━━━━━ TEXT BLOCK ━━━━━
A Continued Pretrained LLM Approach for Automatic Medical Note Generation
This work addresses the problem of expensive LLM usage for medical professionals by providing a cost-effective alternative with competitive performance, though it is incremental as it builds on existing LLaMA2 models.
The authors tackled the high cost of advanced LLMs like GPT-4 in specialized fields by introducing HEAL, a continuously trained 13B LLaMA2-based LLM for medical conversations, which outperformed GPT-4 in PubMedQA with 78.4% accuracy and achieved parity in medical note generation while surpassing GPT-4 and Med-PaLM 2 in identifying correct medical concepts.
LLMs are revolutionizing NLP tasks. However, the use of the most advanced LLMs, such as GPT-4, is often prohibitively expensive for most specialized fields. We introduce HEAL, the first continuously trained 13B LLaMA2-based LLM that is purpose-built for medical conversations and measured on automated scribing. Our results demonstrate that HEAL outperforms GPT-4 and PMC-LLaMA in PubMedQA, with an accuracy of 78.4\%. It also achieves parity with GPT-4 in generating medical notes. Remarkably, HEAL surpasses GPT-4 and Med-PaLM 2 in identifying more correct medical concepts and exceeds the performance of human scribes and other comparable models in correctness and completeness.
━━━━━ DATASET CONTENT ━━━━━
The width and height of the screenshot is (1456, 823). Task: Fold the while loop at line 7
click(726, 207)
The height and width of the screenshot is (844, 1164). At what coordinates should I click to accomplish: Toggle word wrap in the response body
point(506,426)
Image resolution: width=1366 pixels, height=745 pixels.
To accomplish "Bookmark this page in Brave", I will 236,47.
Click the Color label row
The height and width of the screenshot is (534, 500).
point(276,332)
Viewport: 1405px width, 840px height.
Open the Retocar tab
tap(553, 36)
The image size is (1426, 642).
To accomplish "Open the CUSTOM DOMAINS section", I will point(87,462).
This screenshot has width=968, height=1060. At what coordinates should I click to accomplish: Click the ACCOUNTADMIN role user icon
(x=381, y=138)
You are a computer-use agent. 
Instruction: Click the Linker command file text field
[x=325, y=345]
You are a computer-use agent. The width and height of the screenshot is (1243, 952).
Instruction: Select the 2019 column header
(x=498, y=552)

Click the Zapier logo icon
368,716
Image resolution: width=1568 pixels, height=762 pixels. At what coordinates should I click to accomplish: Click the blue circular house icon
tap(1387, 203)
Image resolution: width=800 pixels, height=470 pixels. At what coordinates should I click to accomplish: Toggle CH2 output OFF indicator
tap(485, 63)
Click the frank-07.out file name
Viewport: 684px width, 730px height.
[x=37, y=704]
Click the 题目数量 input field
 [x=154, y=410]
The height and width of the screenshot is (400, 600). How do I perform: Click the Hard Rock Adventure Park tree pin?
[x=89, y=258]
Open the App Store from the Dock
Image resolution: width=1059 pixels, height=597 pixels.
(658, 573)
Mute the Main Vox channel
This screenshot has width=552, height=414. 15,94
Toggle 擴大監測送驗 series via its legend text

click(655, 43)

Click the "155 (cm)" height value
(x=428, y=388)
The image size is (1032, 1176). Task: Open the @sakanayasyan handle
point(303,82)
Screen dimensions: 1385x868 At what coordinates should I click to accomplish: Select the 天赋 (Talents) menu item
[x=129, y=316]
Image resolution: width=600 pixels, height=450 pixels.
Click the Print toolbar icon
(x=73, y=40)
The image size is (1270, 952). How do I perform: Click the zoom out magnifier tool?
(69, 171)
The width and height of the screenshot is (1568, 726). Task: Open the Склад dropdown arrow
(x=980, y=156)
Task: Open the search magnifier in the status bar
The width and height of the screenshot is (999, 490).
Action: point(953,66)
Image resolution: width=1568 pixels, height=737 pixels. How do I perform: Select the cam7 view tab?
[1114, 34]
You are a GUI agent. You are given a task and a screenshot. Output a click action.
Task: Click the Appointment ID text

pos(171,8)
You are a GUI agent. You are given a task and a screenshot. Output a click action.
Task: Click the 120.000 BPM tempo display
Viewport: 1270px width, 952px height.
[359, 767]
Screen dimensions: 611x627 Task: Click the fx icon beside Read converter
━━━━━
**EXERCISE GOAL**
According to the text on medical note generation, what accuracy did HEAL reach on PubMedQA? The records come from a separate source.

**WRITTEN SOLUTION**
78.4%